Making the SQL Simulator for Product Analytics

In May 2023 we launched the SQL Simulator for Product Analytics. The team of creators who authored the simulator—Eugene Zhulkov, Oleg Ya, and Osman Ramazanov—share details about how they discovered the need for a purpose-built SQL course for product and marketing-adjacent people. While creating the new educational product from scratch, they discovered and overcame several challenges.

Drawing inspiration

Three years ago, GoPractice’s first and only educational product was the Data-driven Product Management Simulator. That simulator covers product management at the early stages, from the initial idea to achieving product/market fit.

The simulator does more than just educate. It has brought together students to create a product community for which we work hard to consistently offer value. This planted the seed for creating additional educational products. But before making new products, we wanted to know what skillsets were most in demand by our students?

Surveys showed that the most in-demand topics were Python and SQL, as well as product growth management (which we will come back to a bit later).

The problem with Python was hype. It is the most popular programming language in the world. But we felt that it’s much less relevant to product work than other languages like SQL.

SQL, if anything, is underhyped. Not knowing it can impact the ability of product and marketing people to do their jobs, because they are forced to constantly refer to data analysts for the simplest queries. This is a drain on the time of everyone involved.

Make sure to read our material on why SQL is one of the top skills for product managers. We asked seasoned product managers to share their experience with using SQL in their daily work.

To use your SQL knowledge in practice, you need the skillset that helps you solve product challenges in the real world.

That’s why we decided from the get-go to avoid generic and imaginary exercises in the course. Instead, we concentrated on real-life situations that borrow heavily from the reality of product and marketing work. We recorded dozens of cases from discussions with our students of how SQL could have helped them. We then analyzed them and selected several that would be suitable to explore in detail in the simulator.
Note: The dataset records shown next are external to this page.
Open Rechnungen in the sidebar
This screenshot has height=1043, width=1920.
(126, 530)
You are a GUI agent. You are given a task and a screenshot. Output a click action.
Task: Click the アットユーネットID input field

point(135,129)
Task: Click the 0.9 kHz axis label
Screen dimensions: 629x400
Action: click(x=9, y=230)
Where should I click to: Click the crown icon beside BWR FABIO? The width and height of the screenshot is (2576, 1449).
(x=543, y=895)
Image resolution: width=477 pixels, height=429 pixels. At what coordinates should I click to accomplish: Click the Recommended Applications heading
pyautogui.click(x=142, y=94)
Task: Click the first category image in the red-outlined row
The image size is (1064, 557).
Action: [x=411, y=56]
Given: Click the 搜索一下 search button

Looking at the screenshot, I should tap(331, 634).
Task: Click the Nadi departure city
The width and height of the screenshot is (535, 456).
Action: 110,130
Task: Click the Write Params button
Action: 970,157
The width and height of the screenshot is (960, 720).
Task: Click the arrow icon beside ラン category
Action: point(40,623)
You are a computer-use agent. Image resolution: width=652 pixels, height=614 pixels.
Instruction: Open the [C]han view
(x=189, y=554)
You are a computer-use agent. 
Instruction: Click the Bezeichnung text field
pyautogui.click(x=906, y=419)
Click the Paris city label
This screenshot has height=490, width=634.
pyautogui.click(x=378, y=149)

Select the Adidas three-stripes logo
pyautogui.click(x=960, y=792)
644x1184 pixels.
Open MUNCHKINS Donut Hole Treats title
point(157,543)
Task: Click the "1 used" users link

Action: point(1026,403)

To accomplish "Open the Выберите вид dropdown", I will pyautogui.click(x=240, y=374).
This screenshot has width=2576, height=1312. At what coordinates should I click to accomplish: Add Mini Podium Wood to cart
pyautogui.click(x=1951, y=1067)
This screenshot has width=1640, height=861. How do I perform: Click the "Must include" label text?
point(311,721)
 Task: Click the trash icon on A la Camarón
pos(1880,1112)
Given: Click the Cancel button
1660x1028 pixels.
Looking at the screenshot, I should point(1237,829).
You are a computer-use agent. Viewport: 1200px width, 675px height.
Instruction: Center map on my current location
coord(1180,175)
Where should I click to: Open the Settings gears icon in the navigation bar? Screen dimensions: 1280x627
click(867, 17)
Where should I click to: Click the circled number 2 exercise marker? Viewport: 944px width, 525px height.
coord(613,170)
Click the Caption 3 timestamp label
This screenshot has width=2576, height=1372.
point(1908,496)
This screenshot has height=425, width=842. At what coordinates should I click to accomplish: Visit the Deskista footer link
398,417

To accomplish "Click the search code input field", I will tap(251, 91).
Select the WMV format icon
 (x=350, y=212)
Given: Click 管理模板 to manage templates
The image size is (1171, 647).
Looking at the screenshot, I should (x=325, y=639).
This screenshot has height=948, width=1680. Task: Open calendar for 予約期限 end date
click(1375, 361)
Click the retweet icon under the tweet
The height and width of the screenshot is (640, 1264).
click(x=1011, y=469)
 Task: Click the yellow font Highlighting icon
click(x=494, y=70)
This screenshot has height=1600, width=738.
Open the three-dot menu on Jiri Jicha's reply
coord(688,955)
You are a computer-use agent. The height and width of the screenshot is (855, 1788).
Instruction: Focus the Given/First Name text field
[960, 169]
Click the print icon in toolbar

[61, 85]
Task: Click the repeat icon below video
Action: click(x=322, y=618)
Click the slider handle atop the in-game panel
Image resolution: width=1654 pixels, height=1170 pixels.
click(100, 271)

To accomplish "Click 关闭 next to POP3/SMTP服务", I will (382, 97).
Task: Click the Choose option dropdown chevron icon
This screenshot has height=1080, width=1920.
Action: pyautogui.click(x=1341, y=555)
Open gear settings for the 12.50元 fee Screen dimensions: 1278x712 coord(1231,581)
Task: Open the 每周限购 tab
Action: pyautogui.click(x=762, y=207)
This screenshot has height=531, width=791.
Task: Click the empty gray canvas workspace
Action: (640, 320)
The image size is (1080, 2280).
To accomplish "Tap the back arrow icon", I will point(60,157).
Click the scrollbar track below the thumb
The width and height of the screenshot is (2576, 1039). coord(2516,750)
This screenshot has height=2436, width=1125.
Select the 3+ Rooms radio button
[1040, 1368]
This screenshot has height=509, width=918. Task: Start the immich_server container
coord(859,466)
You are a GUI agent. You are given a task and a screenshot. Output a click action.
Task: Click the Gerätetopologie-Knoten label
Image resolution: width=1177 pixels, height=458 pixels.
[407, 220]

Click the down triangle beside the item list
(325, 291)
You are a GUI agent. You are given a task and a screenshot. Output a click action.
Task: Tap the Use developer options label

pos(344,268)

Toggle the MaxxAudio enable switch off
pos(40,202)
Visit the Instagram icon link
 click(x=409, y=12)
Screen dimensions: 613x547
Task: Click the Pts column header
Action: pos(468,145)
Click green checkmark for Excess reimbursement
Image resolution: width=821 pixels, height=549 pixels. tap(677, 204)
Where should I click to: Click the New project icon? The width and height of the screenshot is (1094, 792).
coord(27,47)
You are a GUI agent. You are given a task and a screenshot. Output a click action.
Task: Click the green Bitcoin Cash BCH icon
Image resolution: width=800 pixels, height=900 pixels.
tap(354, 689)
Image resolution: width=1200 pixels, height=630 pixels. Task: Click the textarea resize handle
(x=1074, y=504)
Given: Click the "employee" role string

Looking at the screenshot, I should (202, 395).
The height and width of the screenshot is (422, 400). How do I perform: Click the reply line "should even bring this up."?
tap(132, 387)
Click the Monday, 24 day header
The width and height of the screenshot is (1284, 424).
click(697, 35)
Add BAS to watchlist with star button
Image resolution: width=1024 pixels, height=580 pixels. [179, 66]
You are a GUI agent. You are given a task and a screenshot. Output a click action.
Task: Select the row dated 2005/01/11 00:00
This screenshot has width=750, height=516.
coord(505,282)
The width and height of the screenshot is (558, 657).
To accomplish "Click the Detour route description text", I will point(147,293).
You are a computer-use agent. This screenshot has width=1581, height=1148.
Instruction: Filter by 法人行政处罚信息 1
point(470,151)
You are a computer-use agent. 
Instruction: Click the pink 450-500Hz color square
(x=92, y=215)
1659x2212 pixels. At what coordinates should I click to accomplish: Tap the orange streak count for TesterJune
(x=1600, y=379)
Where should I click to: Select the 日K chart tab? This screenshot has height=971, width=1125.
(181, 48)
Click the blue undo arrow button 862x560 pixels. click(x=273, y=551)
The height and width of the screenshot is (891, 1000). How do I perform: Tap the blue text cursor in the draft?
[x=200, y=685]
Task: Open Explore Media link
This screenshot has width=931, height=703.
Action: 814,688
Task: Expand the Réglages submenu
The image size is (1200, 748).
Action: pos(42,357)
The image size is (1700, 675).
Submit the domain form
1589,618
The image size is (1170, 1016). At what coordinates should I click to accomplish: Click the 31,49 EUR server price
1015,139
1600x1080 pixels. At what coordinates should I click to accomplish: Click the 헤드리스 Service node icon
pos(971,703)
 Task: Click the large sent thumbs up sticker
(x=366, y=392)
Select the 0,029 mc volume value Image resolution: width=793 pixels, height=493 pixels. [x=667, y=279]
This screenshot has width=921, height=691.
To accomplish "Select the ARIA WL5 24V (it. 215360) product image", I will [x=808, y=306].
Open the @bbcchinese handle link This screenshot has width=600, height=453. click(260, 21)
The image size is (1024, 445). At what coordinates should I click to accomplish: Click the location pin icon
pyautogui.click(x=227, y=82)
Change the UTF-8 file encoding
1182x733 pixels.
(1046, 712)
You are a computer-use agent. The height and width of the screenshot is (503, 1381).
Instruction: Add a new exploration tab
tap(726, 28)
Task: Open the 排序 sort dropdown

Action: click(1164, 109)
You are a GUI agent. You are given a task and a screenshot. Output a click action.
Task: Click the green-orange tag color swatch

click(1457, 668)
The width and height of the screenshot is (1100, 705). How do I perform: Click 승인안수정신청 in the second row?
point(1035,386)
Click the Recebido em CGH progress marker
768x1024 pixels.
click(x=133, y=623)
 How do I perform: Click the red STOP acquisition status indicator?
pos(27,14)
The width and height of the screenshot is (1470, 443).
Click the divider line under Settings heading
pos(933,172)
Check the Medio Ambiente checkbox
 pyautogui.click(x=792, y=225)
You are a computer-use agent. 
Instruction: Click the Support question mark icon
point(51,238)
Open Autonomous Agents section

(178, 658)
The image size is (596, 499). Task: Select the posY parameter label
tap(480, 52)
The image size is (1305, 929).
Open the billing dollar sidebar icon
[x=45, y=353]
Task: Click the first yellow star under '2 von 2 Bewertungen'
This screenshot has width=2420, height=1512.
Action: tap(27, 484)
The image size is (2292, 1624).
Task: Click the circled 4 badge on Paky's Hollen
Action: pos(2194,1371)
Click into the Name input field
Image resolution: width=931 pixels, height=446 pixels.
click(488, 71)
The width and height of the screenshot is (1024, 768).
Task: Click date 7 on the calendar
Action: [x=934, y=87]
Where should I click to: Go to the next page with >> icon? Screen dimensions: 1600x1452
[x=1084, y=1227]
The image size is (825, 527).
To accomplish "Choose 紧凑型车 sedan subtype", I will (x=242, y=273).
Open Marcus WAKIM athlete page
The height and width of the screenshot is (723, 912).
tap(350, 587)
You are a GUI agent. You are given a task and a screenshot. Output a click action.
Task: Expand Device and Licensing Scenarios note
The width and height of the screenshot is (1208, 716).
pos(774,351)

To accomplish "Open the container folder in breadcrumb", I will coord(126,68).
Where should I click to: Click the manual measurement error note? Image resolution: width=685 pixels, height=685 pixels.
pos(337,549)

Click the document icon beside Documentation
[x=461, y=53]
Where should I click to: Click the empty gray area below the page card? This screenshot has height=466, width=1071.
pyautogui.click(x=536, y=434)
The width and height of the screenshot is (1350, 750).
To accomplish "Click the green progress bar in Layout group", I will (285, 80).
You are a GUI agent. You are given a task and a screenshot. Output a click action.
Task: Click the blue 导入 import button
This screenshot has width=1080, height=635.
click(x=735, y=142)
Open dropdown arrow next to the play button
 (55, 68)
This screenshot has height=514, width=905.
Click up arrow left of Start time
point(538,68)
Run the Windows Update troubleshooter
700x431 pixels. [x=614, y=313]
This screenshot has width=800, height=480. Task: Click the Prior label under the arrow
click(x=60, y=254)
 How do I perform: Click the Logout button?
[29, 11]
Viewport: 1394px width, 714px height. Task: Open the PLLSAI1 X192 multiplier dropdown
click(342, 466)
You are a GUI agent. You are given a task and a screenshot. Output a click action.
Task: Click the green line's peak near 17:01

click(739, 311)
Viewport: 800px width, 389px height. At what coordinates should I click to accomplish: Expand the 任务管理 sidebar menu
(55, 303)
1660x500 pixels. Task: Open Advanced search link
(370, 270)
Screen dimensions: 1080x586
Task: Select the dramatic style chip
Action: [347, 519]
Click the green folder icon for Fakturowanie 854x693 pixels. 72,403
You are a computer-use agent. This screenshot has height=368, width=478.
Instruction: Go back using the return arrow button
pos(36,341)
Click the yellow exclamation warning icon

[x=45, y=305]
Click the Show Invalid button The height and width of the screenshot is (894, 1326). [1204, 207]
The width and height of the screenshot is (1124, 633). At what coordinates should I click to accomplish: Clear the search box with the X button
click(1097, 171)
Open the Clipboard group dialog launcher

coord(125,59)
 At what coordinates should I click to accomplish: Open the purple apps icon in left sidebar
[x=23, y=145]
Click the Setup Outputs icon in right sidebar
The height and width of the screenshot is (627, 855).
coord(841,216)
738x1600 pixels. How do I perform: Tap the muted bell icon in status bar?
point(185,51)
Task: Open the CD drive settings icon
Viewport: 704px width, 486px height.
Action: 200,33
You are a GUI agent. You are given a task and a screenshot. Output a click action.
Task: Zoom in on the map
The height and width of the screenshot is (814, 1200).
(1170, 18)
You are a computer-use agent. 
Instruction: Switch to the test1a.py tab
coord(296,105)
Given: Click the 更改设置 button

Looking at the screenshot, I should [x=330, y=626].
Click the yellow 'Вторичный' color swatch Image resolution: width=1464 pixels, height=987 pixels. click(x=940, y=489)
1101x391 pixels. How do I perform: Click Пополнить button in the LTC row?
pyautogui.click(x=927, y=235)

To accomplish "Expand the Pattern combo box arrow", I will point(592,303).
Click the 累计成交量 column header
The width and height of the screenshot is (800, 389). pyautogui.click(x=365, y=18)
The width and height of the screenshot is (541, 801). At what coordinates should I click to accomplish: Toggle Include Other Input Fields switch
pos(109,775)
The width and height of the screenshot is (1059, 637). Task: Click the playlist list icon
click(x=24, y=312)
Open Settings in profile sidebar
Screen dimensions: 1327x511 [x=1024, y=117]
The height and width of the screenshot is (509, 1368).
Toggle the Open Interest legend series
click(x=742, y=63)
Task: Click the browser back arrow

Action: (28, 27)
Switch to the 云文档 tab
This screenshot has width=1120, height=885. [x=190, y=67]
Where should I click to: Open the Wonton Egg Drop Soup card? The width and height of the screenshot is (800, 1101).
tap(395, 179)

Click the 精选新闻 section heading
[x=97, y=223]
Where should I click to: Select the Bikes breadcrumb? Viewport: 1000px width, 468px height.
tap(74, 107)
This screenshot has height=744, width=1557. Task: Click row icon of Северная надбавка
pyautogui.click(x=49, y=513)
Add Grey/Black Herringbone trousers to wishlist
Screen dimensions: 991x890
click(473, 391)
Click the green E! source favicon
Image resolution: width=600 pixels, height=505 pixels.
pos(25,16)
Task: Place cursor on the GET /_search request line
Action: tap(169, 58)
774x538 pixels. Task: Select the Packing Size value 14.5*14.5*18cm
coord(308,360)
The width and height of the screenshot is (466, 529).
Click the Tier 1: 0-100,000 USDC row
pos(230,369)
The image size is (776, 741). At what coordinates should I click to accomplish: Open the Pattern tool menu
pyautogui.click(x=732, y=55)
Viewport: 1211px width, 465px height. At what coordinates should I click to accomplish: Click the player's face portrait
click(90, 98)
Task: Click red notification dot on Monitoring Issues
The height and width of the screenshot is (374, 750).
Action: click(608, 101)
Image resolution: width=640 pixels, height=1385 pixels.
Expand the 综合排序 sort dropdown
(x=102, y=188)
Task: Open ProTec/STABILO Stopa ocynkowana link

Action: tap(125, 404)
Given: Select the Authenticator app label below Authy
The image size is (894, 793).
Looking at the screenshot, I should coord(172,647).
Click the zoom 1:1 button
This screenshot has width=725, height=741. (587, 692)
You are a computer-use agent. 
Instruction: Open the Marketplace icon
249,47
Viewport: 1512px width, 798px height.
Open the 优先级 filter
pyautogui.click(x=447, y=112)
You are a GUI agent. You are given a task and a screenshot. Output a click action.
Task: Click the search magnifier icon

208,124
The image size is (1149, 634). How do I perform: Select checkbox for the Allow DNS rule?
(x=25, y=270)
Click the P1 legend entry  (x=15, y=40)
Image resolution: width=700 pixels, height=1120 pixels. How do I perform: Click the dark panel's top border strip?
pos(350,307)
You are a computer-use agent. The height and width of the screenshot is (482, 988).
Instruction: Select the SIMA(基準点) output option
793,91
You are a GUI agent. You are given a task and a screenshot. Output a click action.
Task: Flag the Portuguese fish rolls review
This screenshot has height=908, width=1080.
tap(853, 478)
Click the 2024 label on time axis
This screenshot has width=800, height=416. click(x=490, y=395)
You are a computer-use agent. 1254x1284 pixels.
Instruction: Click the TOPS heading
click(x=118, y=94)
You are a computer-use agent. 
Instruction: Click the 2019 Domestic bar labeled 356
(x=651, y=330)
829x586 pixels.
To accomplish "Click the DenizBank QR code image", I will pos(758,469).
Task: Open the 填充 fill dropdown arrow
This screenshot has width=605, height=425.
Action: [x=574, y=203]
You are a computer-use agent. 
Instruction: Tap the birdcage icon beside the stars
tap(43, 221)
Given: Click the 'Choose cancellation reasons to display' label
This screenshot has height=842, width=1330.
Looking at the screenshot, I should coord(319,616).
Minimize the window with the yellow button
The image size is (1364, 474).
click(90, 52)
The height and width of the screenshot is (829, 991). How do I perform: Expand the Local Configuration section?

We pinpointed the tasks that forced our students to ask colleagues for help. We also looked at the analytics tools they wanted to learn and tasks they wanted to use them for. We asked for examples of real tasks that our students had recently encountered and details of how they attempted to solve them without SQL. Then we carefully analyzed every case, selecting the ones with the highest relevance and priority. These eventually formed the core of the simulator.

The thing about many existing courses is that they teach only SQL syntax, with examples that are far removed from the “ground truth” of product work. In the real world, solving practical tasks requires figuring out where and how the data is stored, what the quirks of the data are, and how to clean it up to make it usable. Knowing syntax is just a tiny piece of the larger puzzle. Syntax is nice, but that’s not enough to calculate retention or LTV with SQL. To make decisions, you must also know where these metrics come from and how their calculation works.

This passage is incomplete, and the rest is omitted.